Aber wer hier eine der üblichen Aneinanderreihungen von Kurzfilmen befürchtet wird erfreulich überrascht. Souverän arrangieren sich die Stadtexkursionen der sehr unterschiedlichen Regisseure zu einem organischen Episodenfilm, der die Facetten, Register und Tonlagen der Liebe durchspielt: Elegisch und burlesk, sexy und melancholisch.
…die unerträgliche Leichtigkeit der Liebe…
Unter die schwerwiegenderen Liebesbefragungen streuen sich verspielte Zwischenepisoden. Yvan Attal, Ehemann der wunderbaren Charlotte Gainsbourg, kreist in zwei kurzen Geschichten um das Flirtfördernde des Rauchverbots. Seine Anbahnungen auf dem Bürgersteig beziehen ihre Schnellkraft aus dem Drehmoment ihrer Pointen.
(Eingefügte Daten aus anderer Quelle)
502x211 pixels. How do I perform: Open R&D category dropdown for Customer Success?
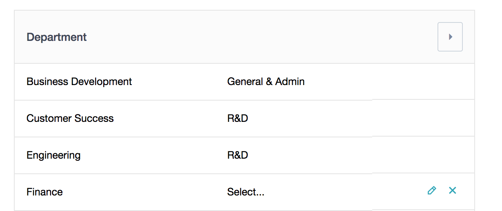[238, 118]
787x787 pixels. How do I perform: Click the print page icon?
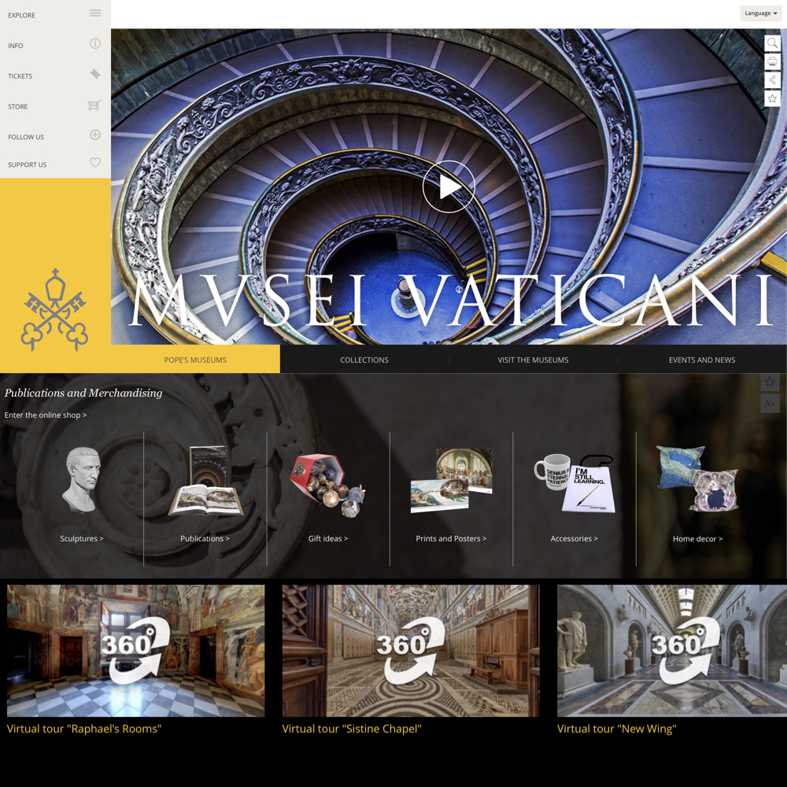[x=772, y=61]
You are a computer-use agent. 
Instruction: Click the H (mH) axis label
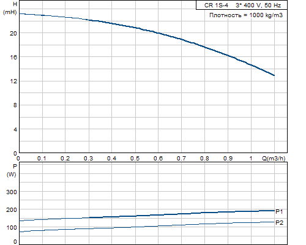[x=10, y=8]
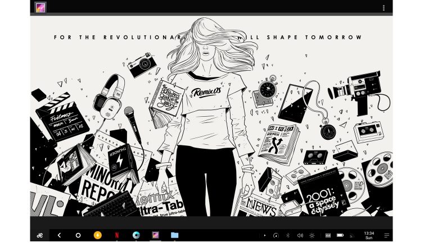Adjust brightness via sun icon
This screenshot has height=247, width=433.
312,235
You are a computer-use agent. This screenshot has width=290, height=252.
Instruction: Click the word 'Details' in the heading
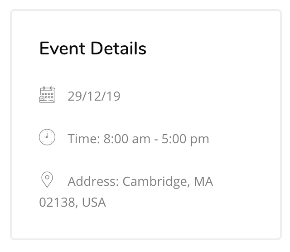pyautogui.click(x=119, y=48)
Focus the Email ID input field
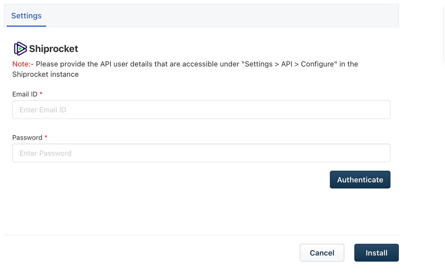Screen dimensions: 445x278 (x=201, y=110)
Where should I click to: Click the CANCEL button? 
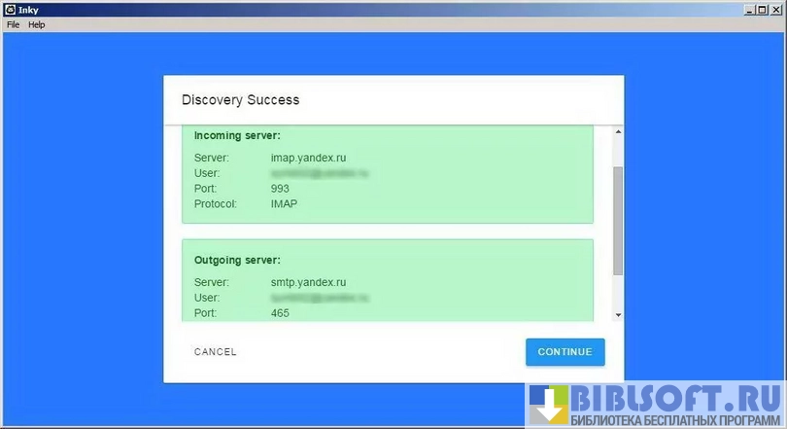click(x=215, y=352)
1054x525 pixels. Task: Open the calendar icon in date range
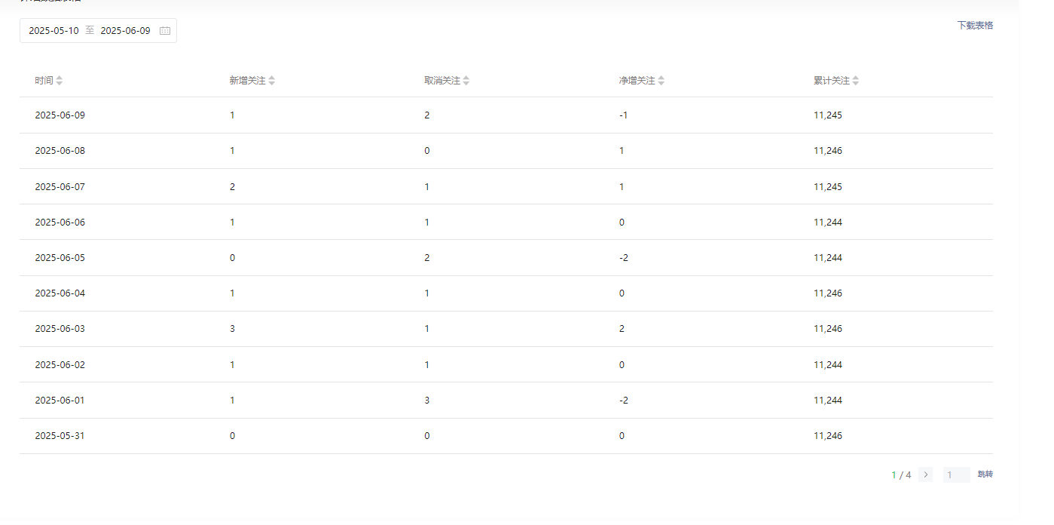tap(165, 31)
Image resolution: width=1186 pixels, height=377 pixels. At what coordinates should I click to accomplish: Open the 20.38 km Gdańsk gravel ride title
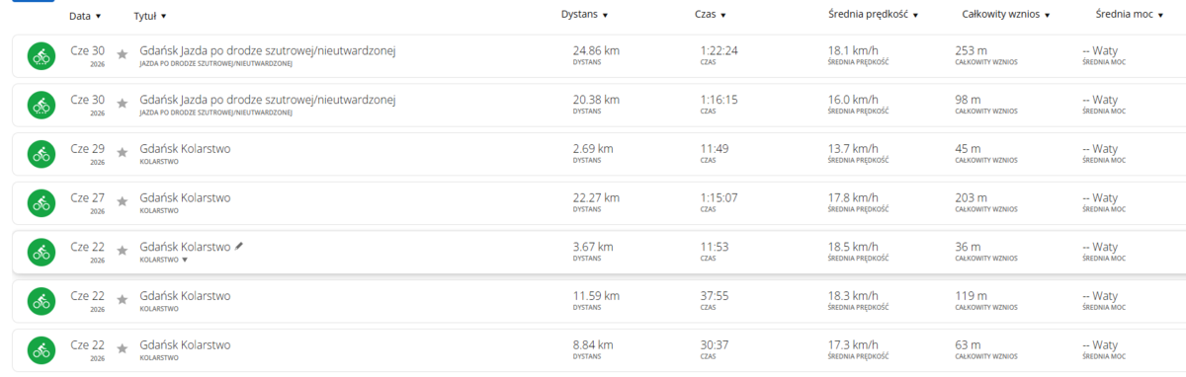(268, 100)
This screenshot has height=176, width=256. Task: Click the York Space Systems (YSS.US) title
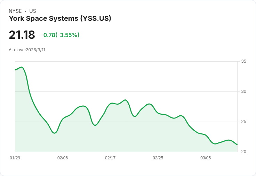tap(60, 19)
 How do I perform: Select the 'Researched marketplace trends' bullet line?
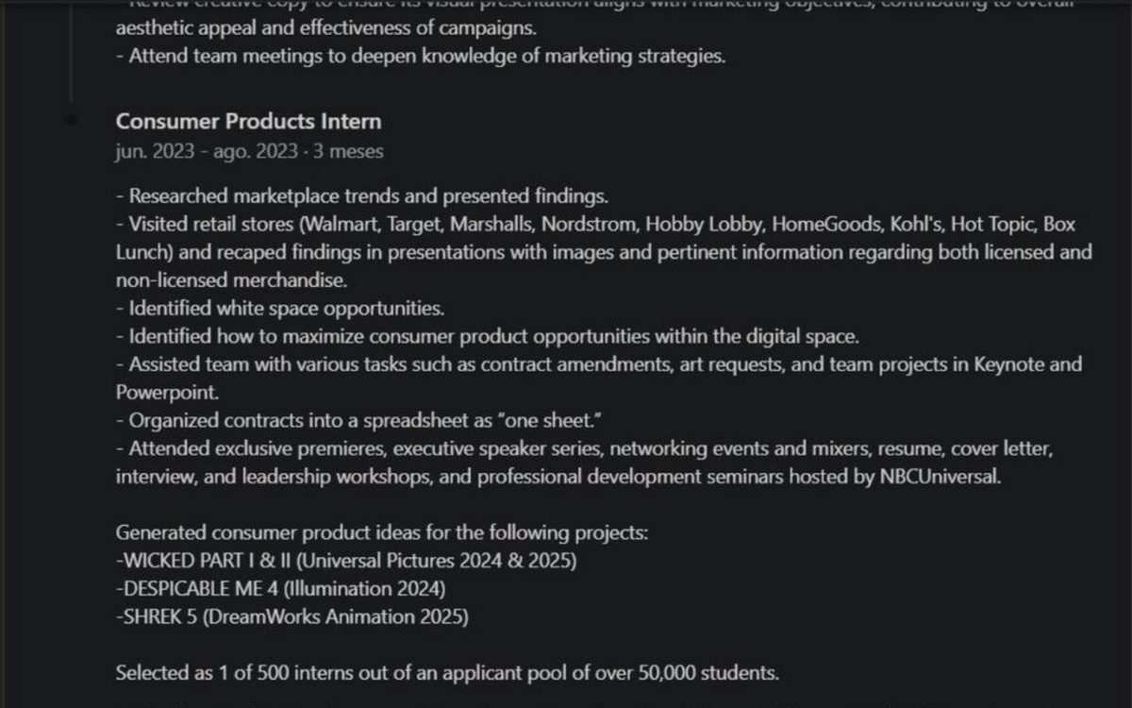coord(361,196)
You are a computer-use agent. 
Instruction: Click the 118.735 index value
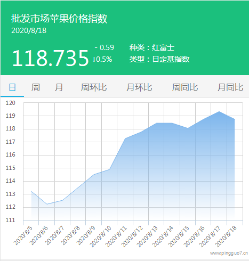tap(50, 58)
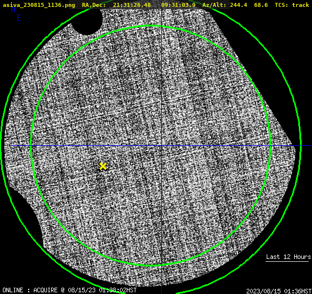Click the 2023/08/15 01:36HST timestamp
The height and width of the screenshot is (294, 312).
click(x=279, y=291)
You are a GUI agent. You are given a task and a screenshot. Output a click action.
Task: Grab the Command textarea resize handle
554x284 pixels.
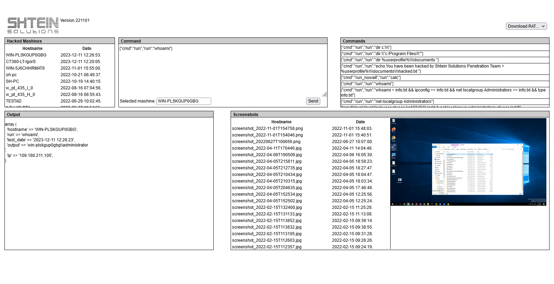[324, 94]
Pointen, die den Namen verdienen – so wendig wie witzig. Ethan Hawke gibt den selbstverliebten wie eloquenten Autor, der eine schöne Unbekannte mit zunehmend anzüglichen Offerten umschwiemelt.
Sie wird gespielt von Maggi Q, die schon als Kung-Fu Amazone im vierten Teil der „Stirb Langsam“ Reihe ihre sinnlichen Reize ausspielen konnte. Pointen sollte man nicht ausplaudern. Also nur so viel: Am Schluss ist das Jäger-Beute Schema ausgehebelt und der verhinderte Verführer bleibt verdutzt und entwaffnet zurück. Mit ihrer Karte in der Tasche.
…Geschichten vom Finden, Verlieren und der Magie des Moments…
Über Soho, Chinatown und Central Park: Erzählt werden immer auch die verschieden Bezirke und Lebenswelten der Metropole. Und erzählt wird das Nebeneinander der Kulturen im vermeintlichen Schmelztiegel. Die unerwarteten Treffpunkte, Begegnungen, Möglichkeiten – und ihre Grenzen. Geschichten vom Finden und Verlieren, der Magie des Moments. Die Liebeserklärung an die Stadt wird so zum Werbefilm für den Big Apple – im besten Sinne.
Denn wenn im Kinosaal das Licht wieder angeht ist man gepackt vom unwiderstehlichen Drang den nächsten Flieger zu nehmen und die Stadt und die Liebe (neu) zu entdecken.